-------- DOCUMENT TEXT
Practice of law” “The rendition of services requiring the knowledge and the application of legal principles and technique to serve the interests of another with his consent. It is not limited to appearing in court, or advising and performing of services in the conduct of the various shapes of litigation, but embraces the preparation of pleadings, and other papers incident to actions and special proceedings, and in larger sense includes legal advice and counsel and preparation of legal instruments by which legal rights and obligations are established. A person engages in the “practice of law” by maintaining an office where is held out to be an attorney, using a letterhead describing himself as an attorney, counseling clients in legal matters, negotiating with opposing counsel about pending litigation, and fixing a collecting fees for services rendered by his associate.”

Advocate” “One who assists, defends, or pleads for another. One who renders legal advice and aid and pleads the cause of another before a court or a tribunal, a counselor. A person learned in the law, and duly admitted to practice, who assists his client with advice, and pleads for him in open court. An assistant; adviser, a pleader of causes.”

Counsel” “Attorney or counsellor (q.v.) “Advice and assistance given by one person to another in regard to a legal matter, proposed line of conduct, claim, or contention.
“The words “counsel” and “advise” may be, and frequently are, used in criminal law to describe the offense of a person who, not actually doing the felonious act, by his will contributed to it or procured it to be done.”

Counsellor” “An attorney: lawyer. Member of the legal profession who gives legal advice and handles the legal affairs of client, including, if necessary, appearing on his or her behalf in civil, criminal, or administrative actions and proceedings.”
----------------
-------- SOURCE MATERIAL
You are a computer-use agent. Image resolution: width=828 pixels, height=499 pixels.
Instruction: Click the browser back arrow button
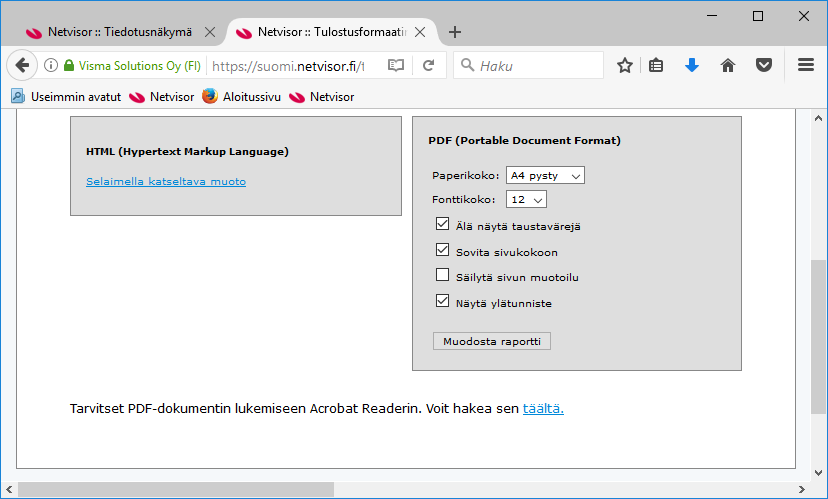(x=21, y=66)
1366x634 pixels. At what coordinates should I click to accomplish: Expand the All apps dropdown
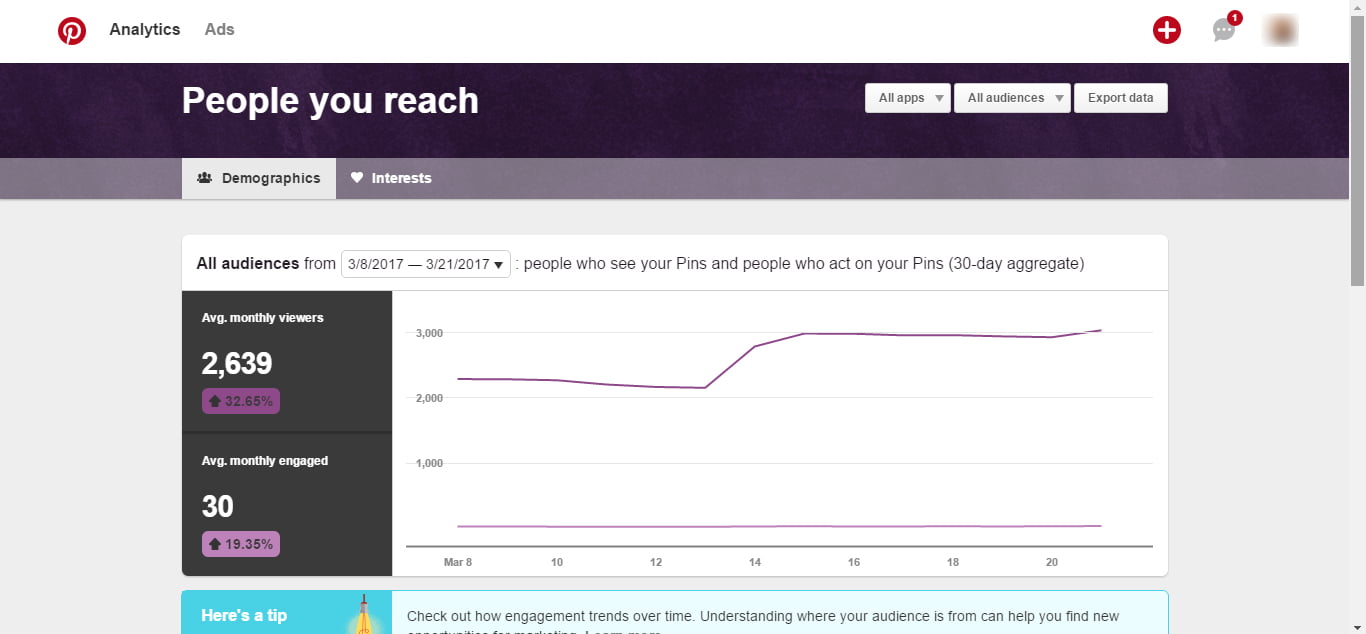point(908,98)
----------------
_PROBLEMS TO WORK ON_.
1. Answer these questions on the legal definitions:
(a) In the definition of "practice of law," whose consent is needed for the services rendered?
(b) Before what does an advocate plead the cause of another?
(c) In which three kinds of actions and proceedings might a counsellor appear on a client's behalf?
2. In the entries, replace "dropdown" with "menu" throughout the lines running from the one containing "1366x634 pixels. At" through the end of the entries, inclusive, and give back only those lines with nothing else changed. Leave the pictures out.
The entries and the legal definitions come from unrelated sources.

_SOLUTION SET_.
1.
(a) The consent of the other person whose interests are served.
(b) Before a court or a tribunal.
(c) Civil, criminal, or administrative.

2.
1366x634 pixels. At what coordinates should I click to accomplish: Expand the All apps menu
point(908,98)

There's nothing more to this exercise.